Tuesday, December 22, 2015

Sailboat surfing down to Chamela.

The ham radio signal has been very poor being close to the big city of Puerto Vallarta so here is a brief recap of the last couple of weeks.

Hidden Beach, Banderas Bay

PV - After arriving in Banderas Bay a couple of weeks ago we have meandered through the various anchorages that the bay has to offer.  A few days at Punta de Mita with it's decent surf break, nifty shops and quaint beach restaurants.  Several days in La Cruz where there is a marina and more resources for any needed repairs, restocking or just hanging with friends as there are a lot of boats in the marina or on anchor just off of La Cruz.  At one point we left La Cruz heading out to Punta de Mita for a jump the next day south around Cabo Corrientes and farther south down the Mexican coastline.  However, a refrigerator glitch sent us back to La Cruz the very next morning to get someone to look at it.  It was a simple fix fortunately and we were back online by the end of the day.

Yelapa...is a quaint little town on the southwest side of Banderas Bay that is home to indigenous people who have lived there for centuries.  There are no roads into Yelapa so it is only accessible via boat or mountain trails.  We spent an awesome day there walking up through the little town's stone and cement walk ways up to the base of the waterfall that feeds the town with fresh water.  The waterfall itself is about 150' tall with the water cascading down the sheer face of the rock and splashing into the large pool at the bottom.  From the base of the falls we walked up a stone and dirt path that winds steeply up the mountain and takes you to the top of the falls.  As we walked through the jungle going to the top we saw several black hoses that feed the various homes down in Yelapa with clean, fresh water.  Well, not water that most of you would consider clean as it was actually kinda of brown, but to them it is "agua dulce", fresh water.  As we were walking through the narrow street we were passed a few times by young me on small horses or donkeys packed with supplies being carried to homes further up the mountain.  We also came across a boa constrictor that was ambling along the path.  I quickly picked it up as he slithered his 5' or so length around my arms, shoulders and neck.  Boas are awesome, so docile.  We planned to spend the night in Yelapa but there was a huge north swell coming into the anchorage and the boat was rocking wildly so we left and headed back over to La Cruz where we arrived at dark around 7:30pm or so.

Looking down...

Chamela - We left La Cruz at 5am and headed toward the infamous Cabo Corrientes (Cape of Currents), aptly named.  Cabo Corrientes is a prominent point of land that protrudes out into the Pacific forming the southwest boundary of Banderas Bay.  Because of it's prominent point weather patterns and currents are magnified for many miles along the coastline near the point.  All cruisers respect the point and many are simply fearful to round it so most, or those that are prudent, chose a very calm day and also try to move through that area at night or the early morning hours of the day in order to take advantage of the greatest possibility for calm.  By the time we rounded the point, on what was supposed to be 3-5 knots of wind and calm seas, we were in the middle of what seemed like a washing machine with waves coming from all directions and winds in the 15-20 knot range.

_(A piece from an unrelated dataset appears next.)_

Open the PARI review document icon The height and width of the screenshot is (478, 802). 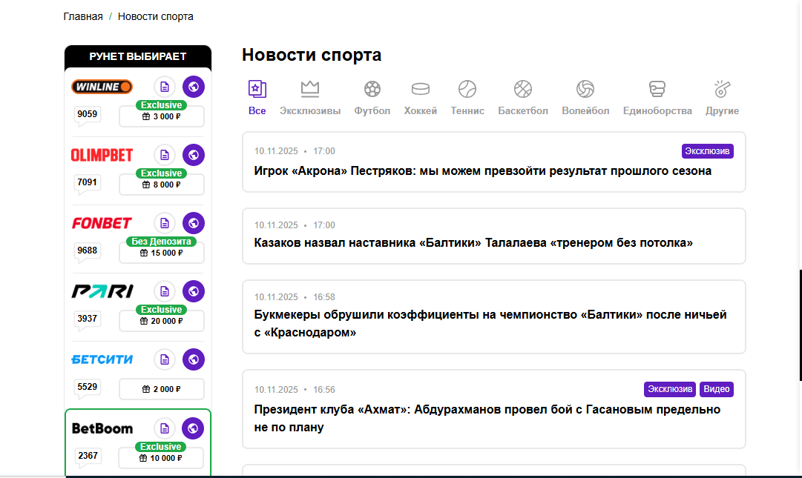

That lasted for a couple of hours then the seas began to organize a bit with the dominant swell coming from the northwest at about 4-6'.  Not bad.  However, the wind increased to 25-30 knots from the north which made for exciting sailing and we found ourselves surfing down the faces of the waves flying the drifter out front doing 8 knots for well over 3 hours.  Our max speed for the day was 10.2 knots as we sailed and surfed down the big swells.  It was a wild ride!

The original plan was to dip into Punta Ipala, a small fishing village 45 miles from La Cruz and south of Cabo Corrientes, spend the night there then arise early the next day and travel the additional 50 miles south to Chamela.  With the large swell and wind we doubted how protected the small fishing village would be and so we elected to blow by Ipala and continue on to Chamela, even knowing that we would arrive there an hour or two after dark.  It was a long day, a total of about 94 miles which took us from 5am to 7pm.  Chamela is a large bay with excellent protection and we arrived safely under careful vigilance as we entered the island and reef protected port.  Just before we rounded the reef into the bay I saw a dark object just off the bow.  It looked like a 6' tall fence post or buoy, maybe a rock, I just couldn't make it out.  We slowed the boat down as I saw, lost sight of then saw again this mysterious object.  When we got within about 50-100' of it we heard a very loud SLAP.  Then another and another.  It was a humpback whale lounging on it's back slapping it's pectoral fins on the water.  Because it was dark we really couldn't see much we were amazingly close to this magnificent creature while we listened to it frolick and then disappeared below the surface as we moved by.  An amazing moment to a LONG day surfing downwind in uncomfortable seas to Chamela.

Cappy and his new buddy found on the trail.

That's a wrap my friends.  Ciao for now.